>> start Records shown

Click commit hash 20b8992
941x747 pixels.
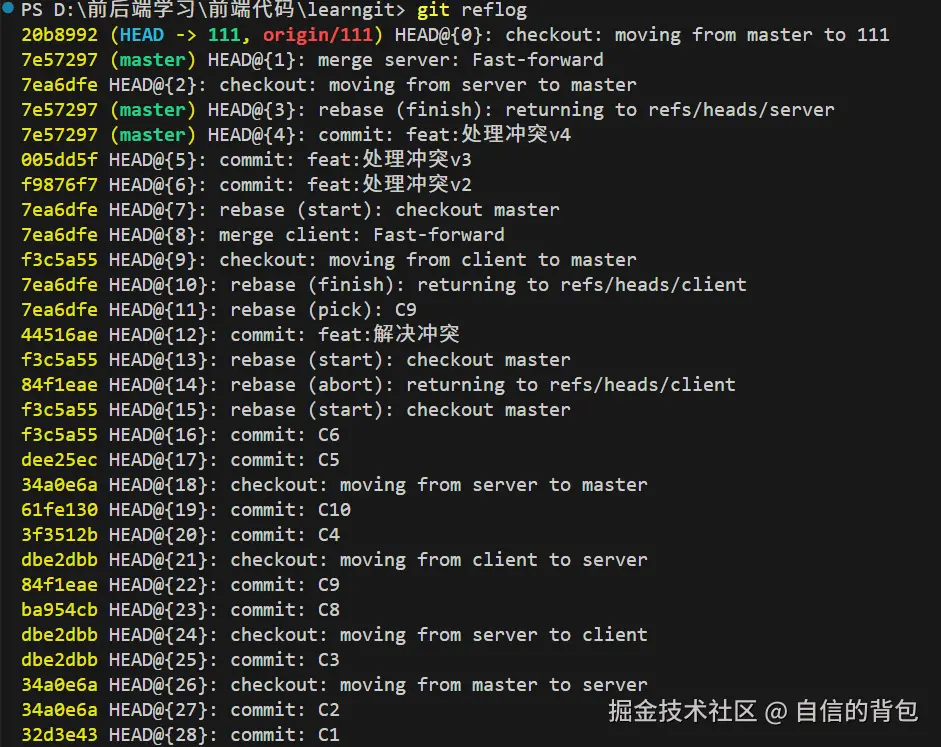pyautogui.click(x=59, y=35)
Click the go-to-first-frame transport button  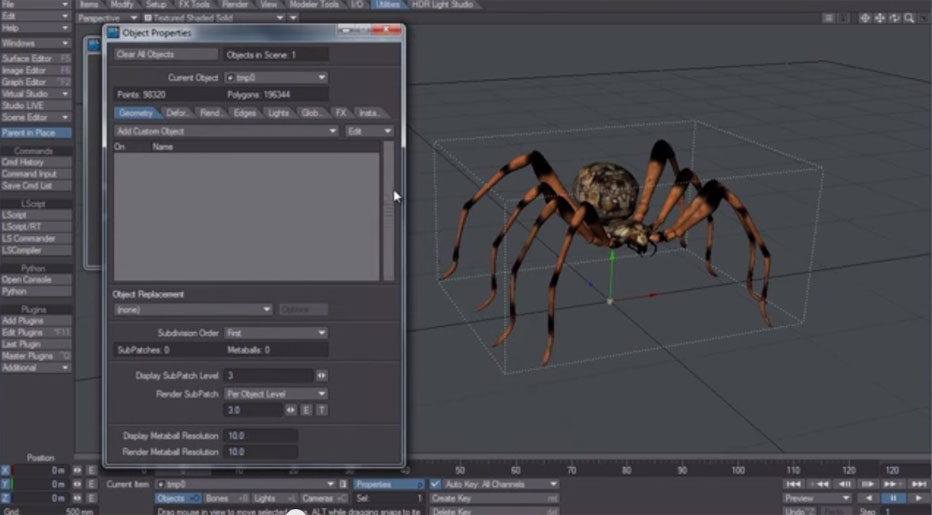click(x=794, y=484)

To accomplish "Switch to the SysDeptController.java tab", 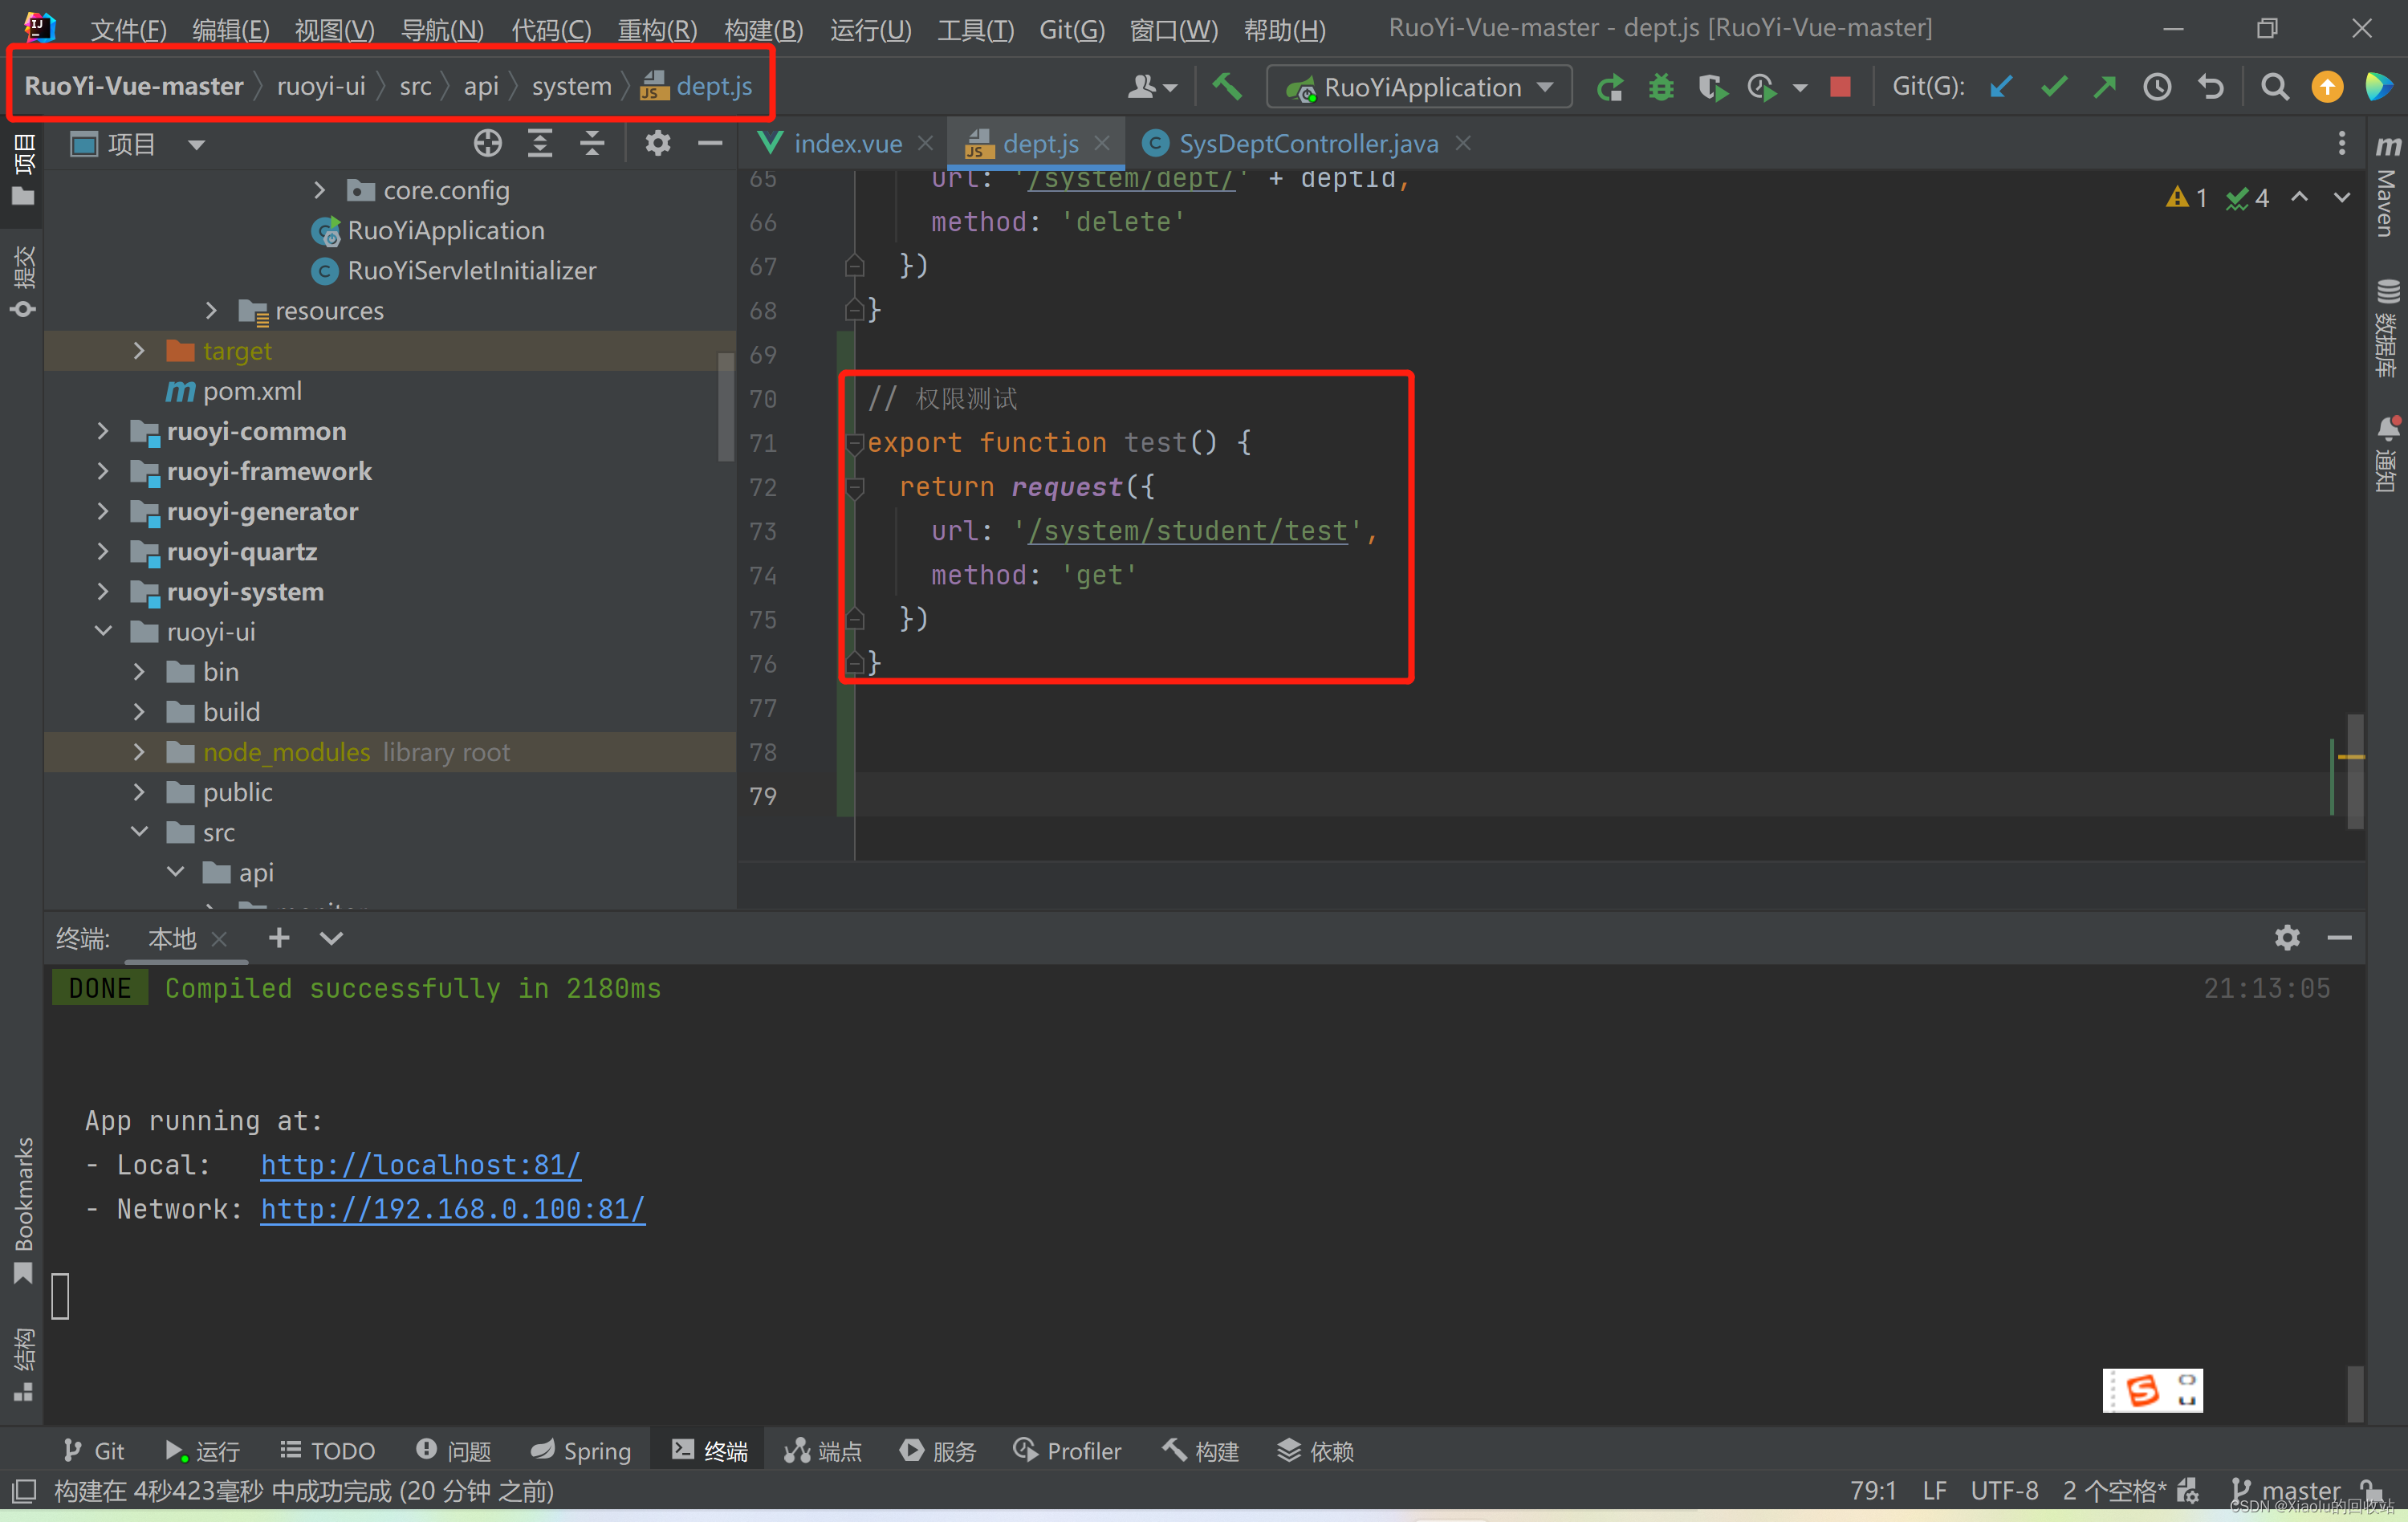I will [x=1307, y=144].
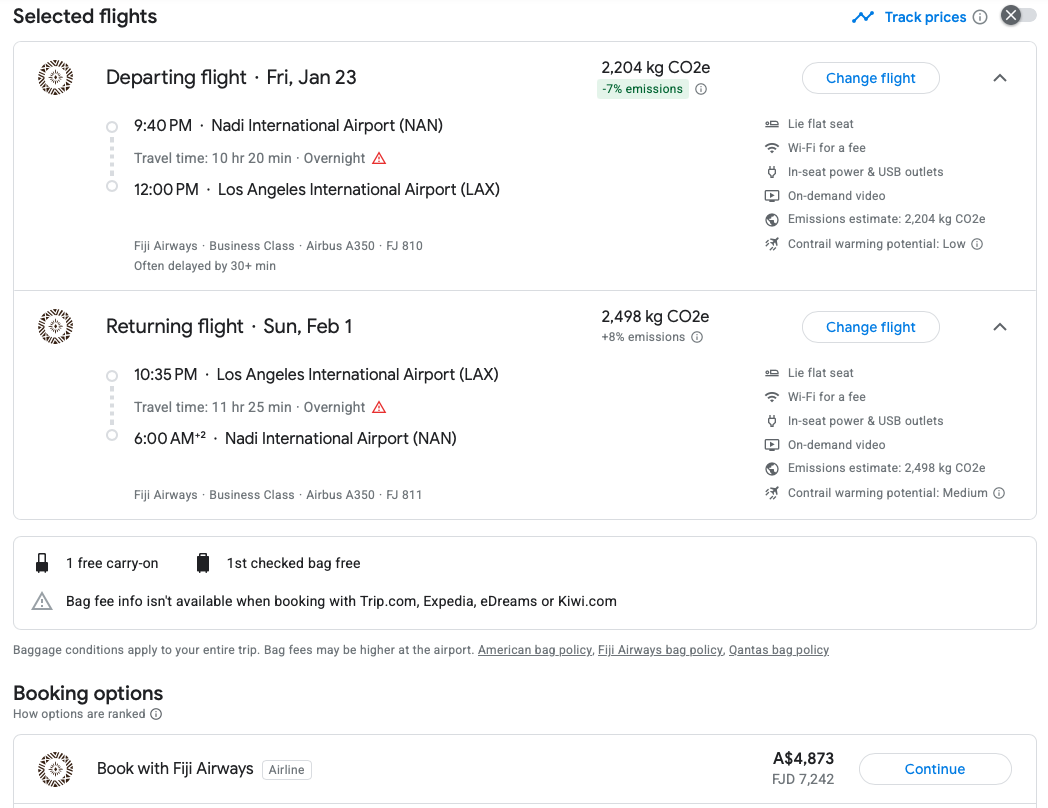
Task: Click the -7% emissions info icon
Action: 702,89
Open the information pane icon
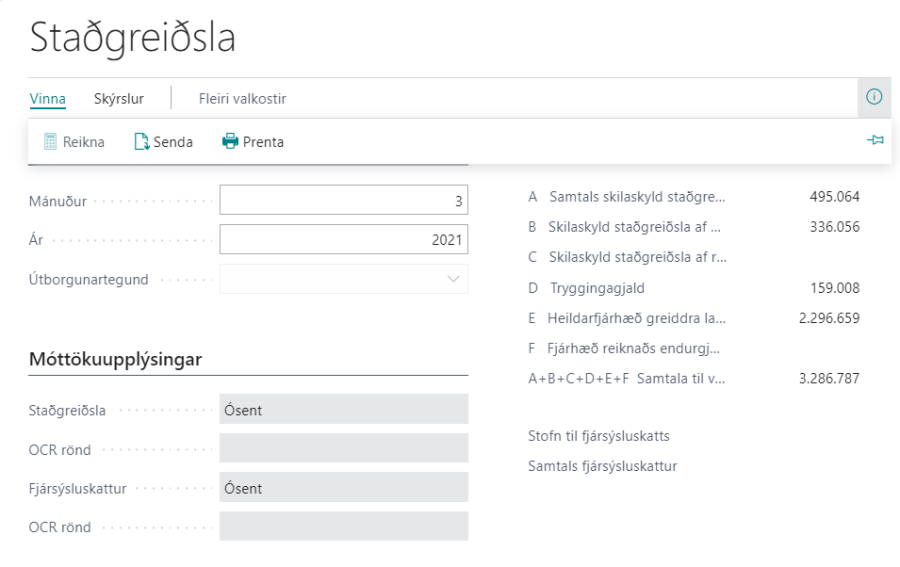This screenshot has width=900, height=567. [874, 97]
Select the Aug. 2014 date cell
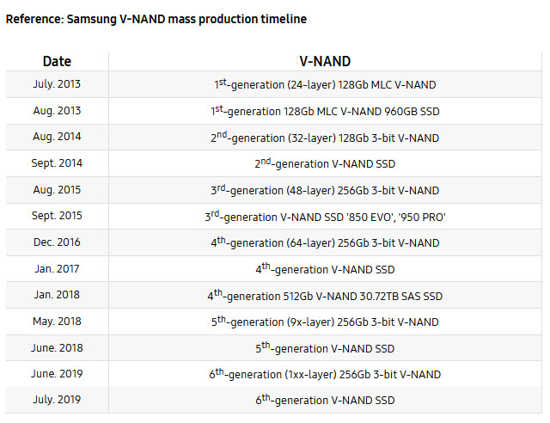550x423 pixels. click(x=57, y=137)
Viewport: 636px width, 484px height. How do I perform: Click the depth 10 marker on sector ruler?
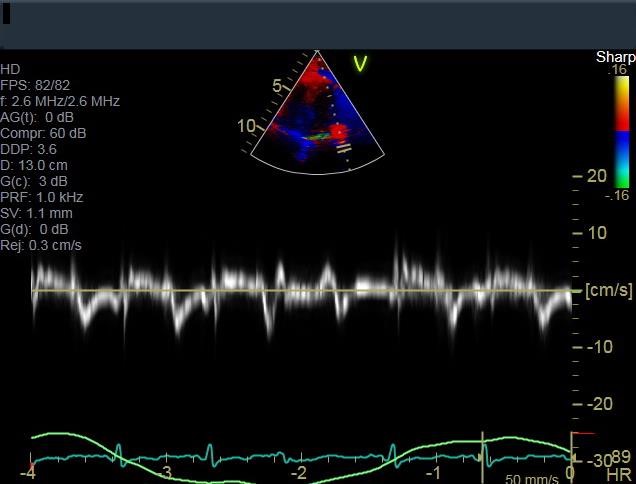click(247, 127)
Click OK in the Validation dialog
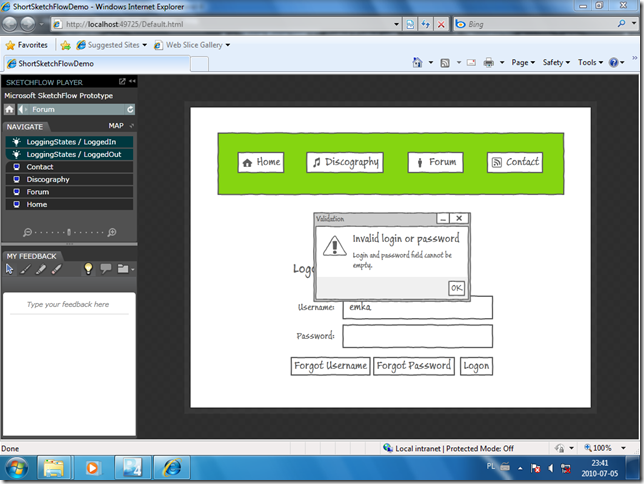 456,288
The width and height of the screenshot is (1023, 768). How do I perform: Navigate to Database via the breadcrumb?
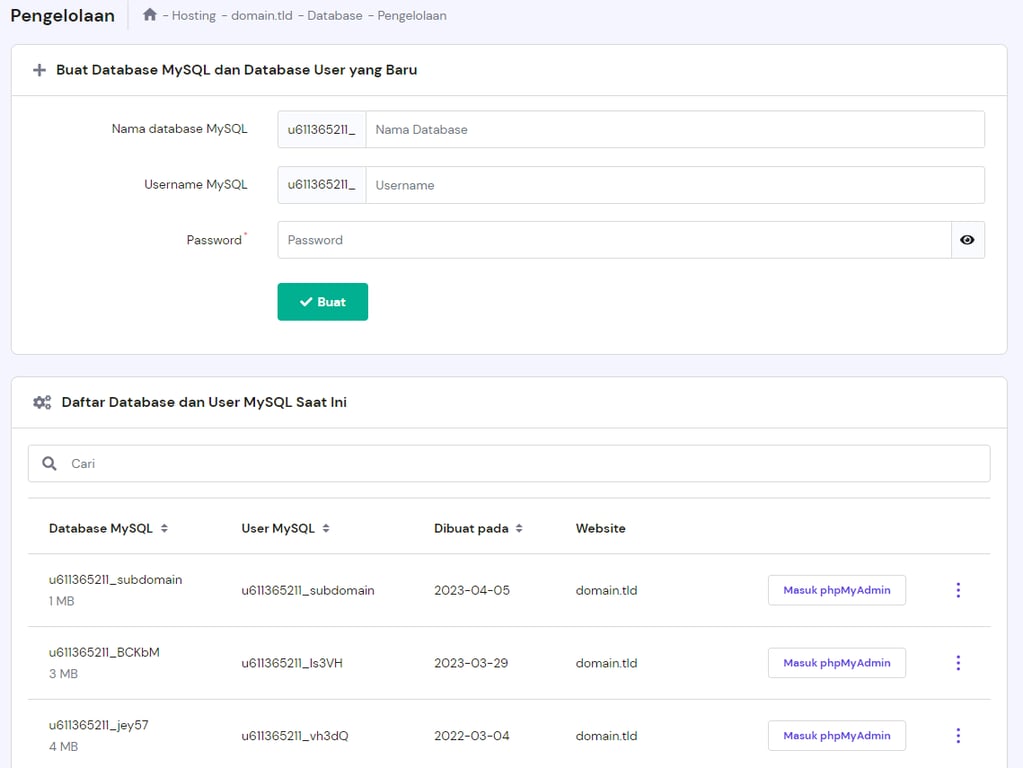pyautogui.click(x=334, y=15)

>> end Records shown

Direction: Starting at the line containing "Select the Aug. 2014 date cell" and ending at the final line of the listing, write the lines out again with "breadcrumb" swapped for "navigation trail" and nothing else altered. Omit the pictures.

Result for this task:
Select the Aug. 2014 date cell
550x423 pixels. click(x=57, y=137)
Viewport: 636px width, 484px height. How do I perform: Click the depth 10 marker on sector ruler?
click(247, 127)
Click OK in the Validation dialog
 456,288
The width and height of the screenshot is (1023, 768). How do I perform: Navigate to Database via the navigation trail?
pyautogui.click(x=334, y=15)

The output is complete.